Они оба согласно кивают и приступают к работе, а я шагаю по короткому коридору в спальню. Остановившись в дверях на мгновение, я делаю глубокий вдох и внимательно оглядываю комнату, ища какую-нибудь зацепку. Комната практически стерильна. Кровать аккуратно заправлена: ни на покрывале, ни на подушках нет ни единой морщинки или складочки. На тумбочке, маленьком столике и ламинате пола не разбросано никаких личных вещей. Их гладкие и ровные поверхности выглядят так, как будто их только что вымыли.
Вспоминая, как будучи здесь в первый раз я сравнил ее квартиру с выставочным образцом, я задумался над тем, всегда ли она так жила — в обезличенном месте без тепла и уюта, без души, и шестое чувство подсказывает мне, что не в этом дело. Откуда бы она сюда не переехала, все выглядит похожим на то, что Блейк решила не привязываться к этому месту… Но почему? Единственный разумный ответ, что у нее, возможно, возникнет необходимость внезапно покинуть этот дом, но это создает еще большую гребаную кучу вопросов, на которые у меня нет ответов.

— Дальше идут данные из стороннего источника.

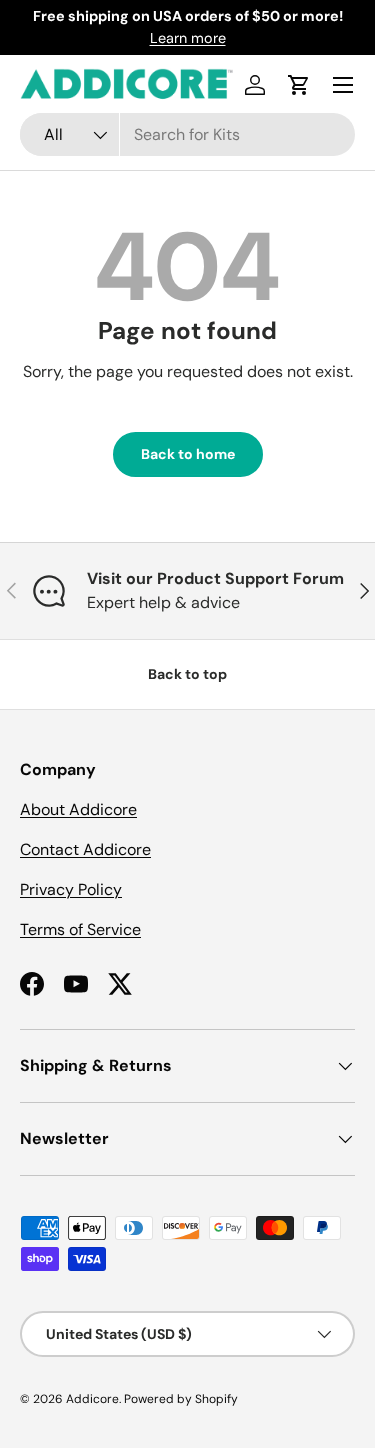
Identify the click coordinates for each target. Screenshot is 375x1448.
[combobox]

Я с раздражением выдыхаю и провожу пальцами по волосам, решив начать с гардеробной. Именно там я храню свои личные и наиболее ценные деловые документы и надеюсь, что она поступает так же.
Сняв всю одежду с металлической рейки, я сваливаю ее на кровать, чтобы иметь возможность получше осмотреть маленькое прямоугольное пространство, но, к сожалению, это ничего не дает. В комнатке передо мной предстает лишь пустой закуток с несколькими парами туфель, аккуратно расставленными вдоль плинтуса. Никаких шкафчиков. Никакого потайного сейфа. Вообще ничего.